¿Puede la observación de aves cambiar tu cerebro?
¿Cuál es la diferencia entre una garza real y una garceta nívea? A simple vista, estas dos aves zancudas parecen muy similares, pero si las observas más de cerca, notarás las patas de color amarillo brillante —a modo de «zapatillas doradas»— de la garceta nívea, su pico oscuro y puntiagudo, y las plumas blancas y encajeadas que le crecen desde la parte posterior de la coronilla hasta la nuca, ondeando al viento en un día ventoso. O bien, verás el largo cuello en forma de «S» de la garza real, con sus patas negras y su pico amarillo brillante, que destaca en algún lugar a la orilla del agua.
La capacidad de reconocer y recordar estos pequeños cambios en los rasgos, la silueta, los movimientos, los sonidos y el comportamiento entre las diferentes especies aumenta la neuroplasticidad de tu cerebro, lo que significa que, literalmente, puedes reconfigurar tu cerebro para que esté más ágil a lo largo de tu vida gracias a la observación de aves. Un estudio publicado por la revista *Journal of Neuroscience* reveló un aumento de la densidad celular en las regiones corticales frontoparietales y posteriores del cerebro —áreas responsables del reconocimiento de objetos, la memoria y la percepción— en los observadores de aves expertos, en comparación con los novatos. ¡Qué fascinante!

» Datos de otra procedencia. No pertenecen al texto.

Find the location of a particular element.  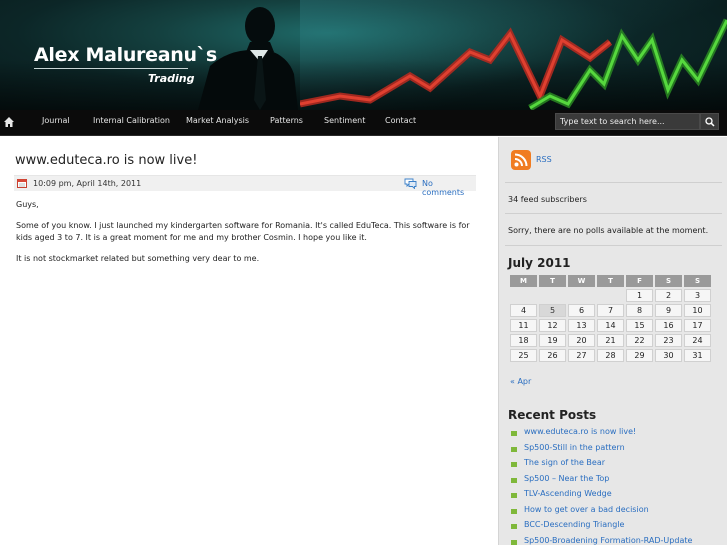

calendar-prev-month: « Apr is located at coordinates (520, 382).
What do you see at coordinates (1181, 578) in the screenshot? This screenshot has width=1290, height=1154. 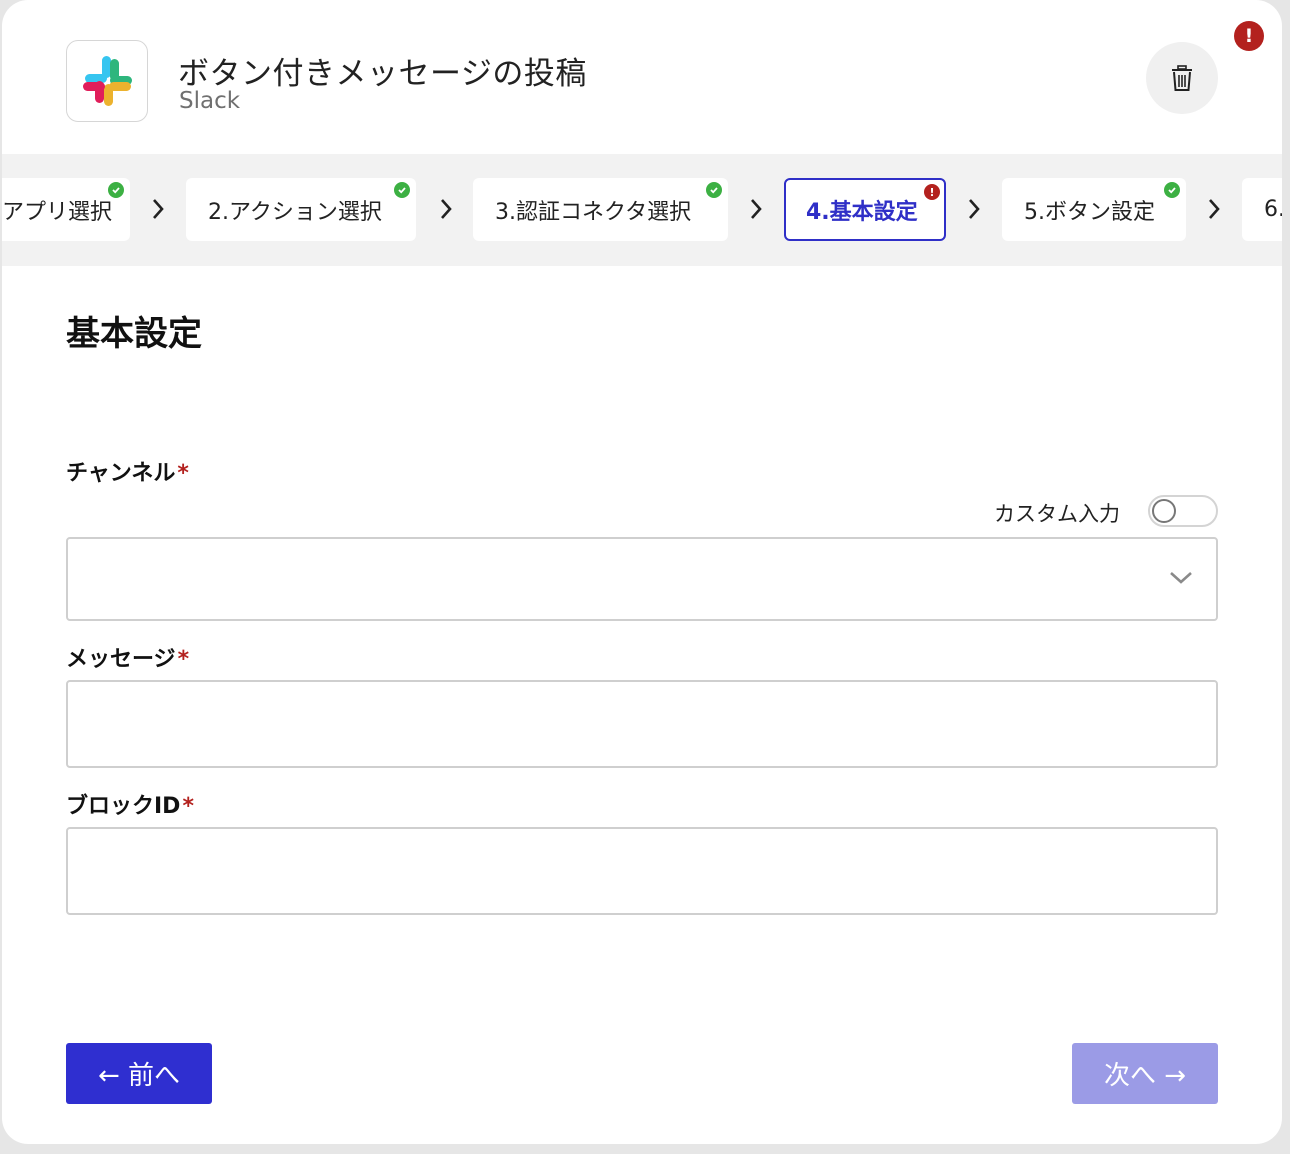 I see `chevron-down-icon` at bounding box center [1181, 578].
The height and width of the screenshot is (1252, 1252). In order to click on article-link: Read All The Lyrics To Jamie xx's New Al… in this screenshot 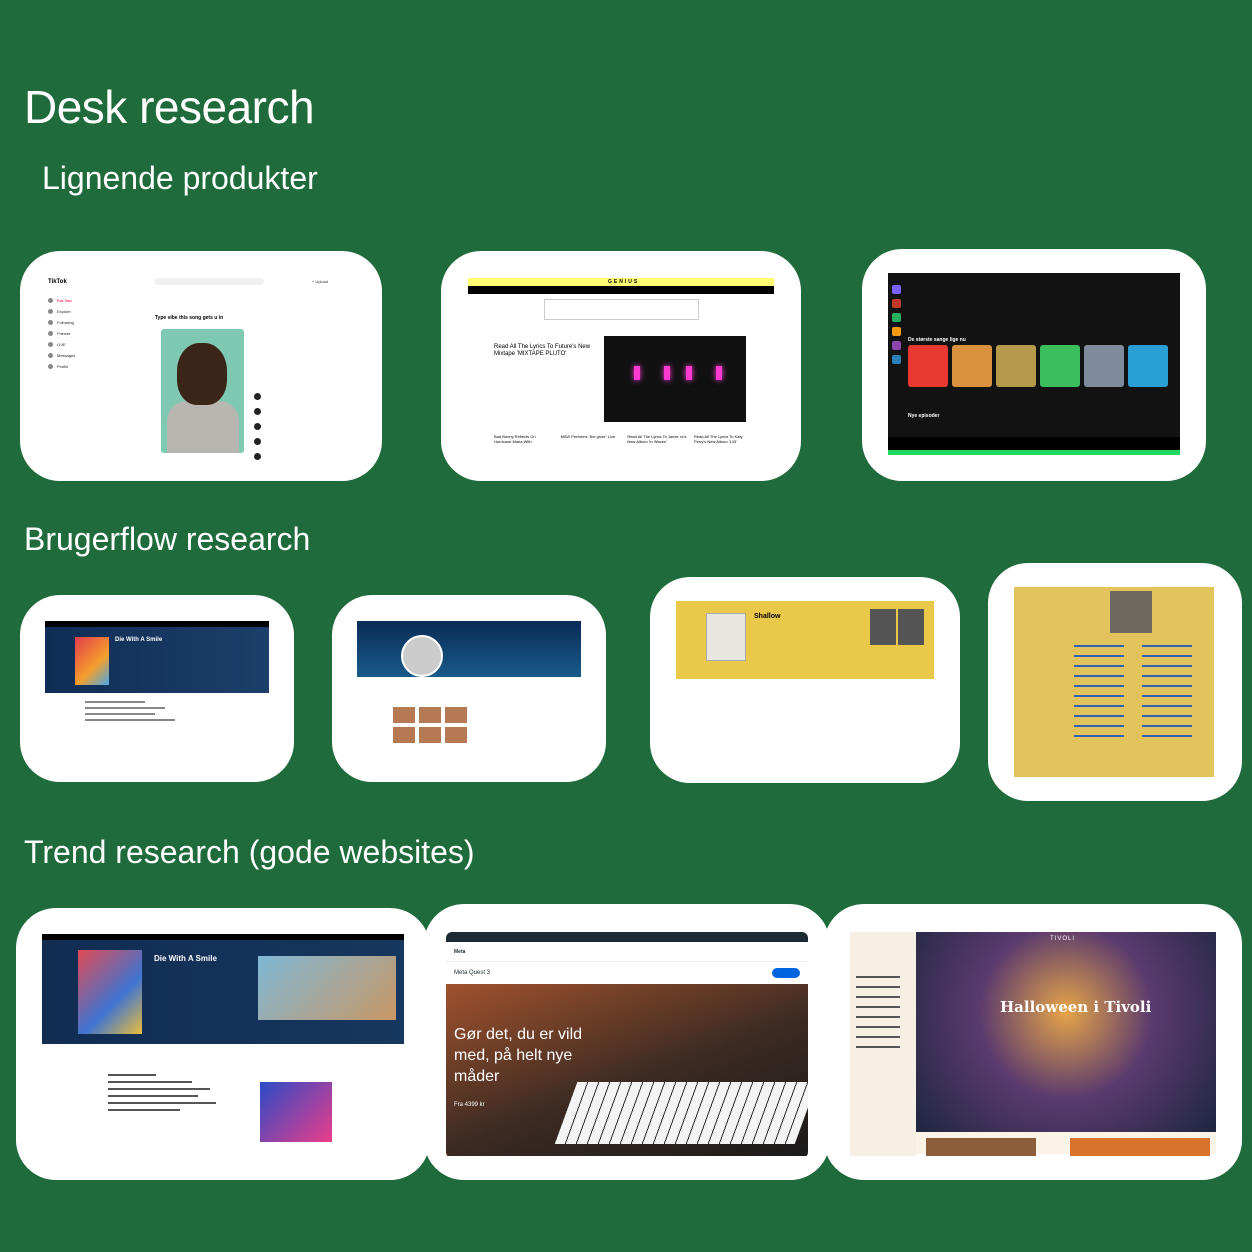, I will do `click(657, 439)`.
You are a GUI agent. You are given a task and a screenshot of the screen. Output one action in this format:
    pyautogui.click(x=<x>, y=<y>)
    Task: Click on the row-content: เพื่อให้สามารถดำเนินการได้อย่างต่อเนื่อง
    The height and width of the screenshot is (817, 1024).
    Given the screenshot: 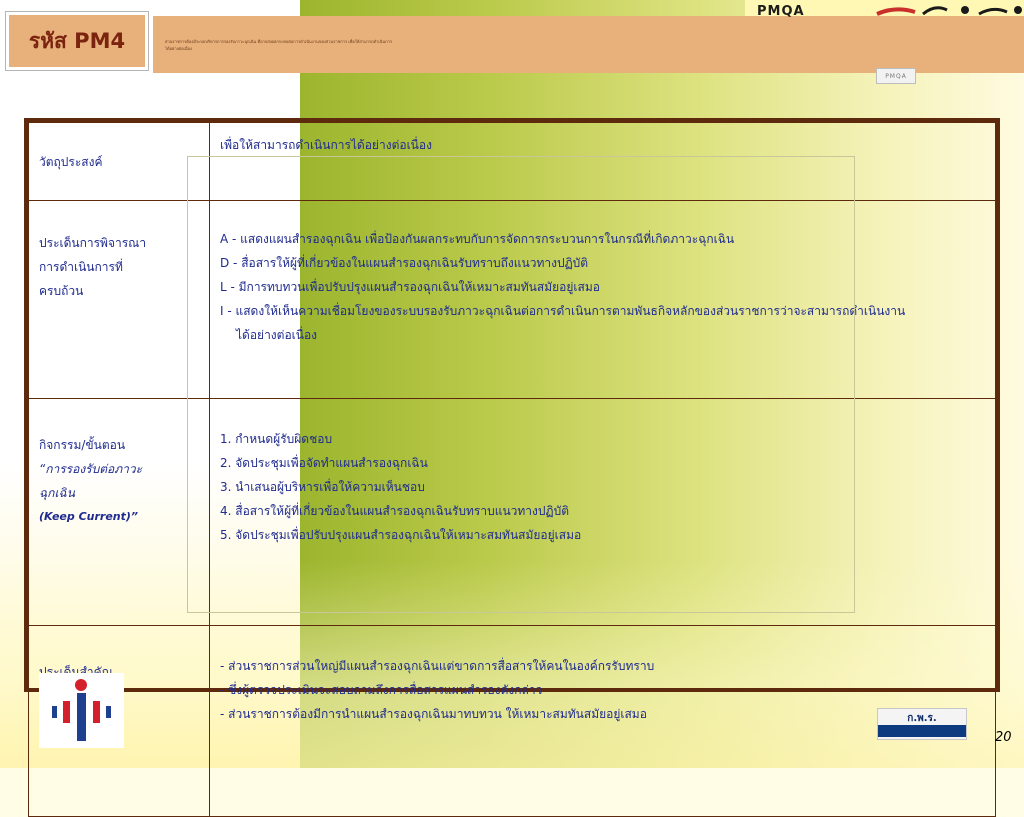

Y no solo eso, sino que el sonido melódico del canto de los pájaros activa nuestro sistema nervioso parasimpático (SNP), lo que hace que nuestro ritmo cardíaco se ralentice, los músculos se relajen y una calma constante inunde nuestro cuerpo. Esto se debe a que los pájaros solo cantan cuando saben que su entorno está libre de peligro, y los primeros seres humanos asociaban los bonitos cantos de nuestros compañeros alados con una señal de seguridad, algo que aún recordamos en lo más profundo de nuestro ser, a un nivel instintivo y primitivo. Escuchar los cantos de los pájaros a primera hora de la mañana reduce los niveles de cortisol y nos ayuda a sentirnos más centrados y conscientes a lo largo del día, además de crear una poderosa conexión con el mundo natural que nos rodea.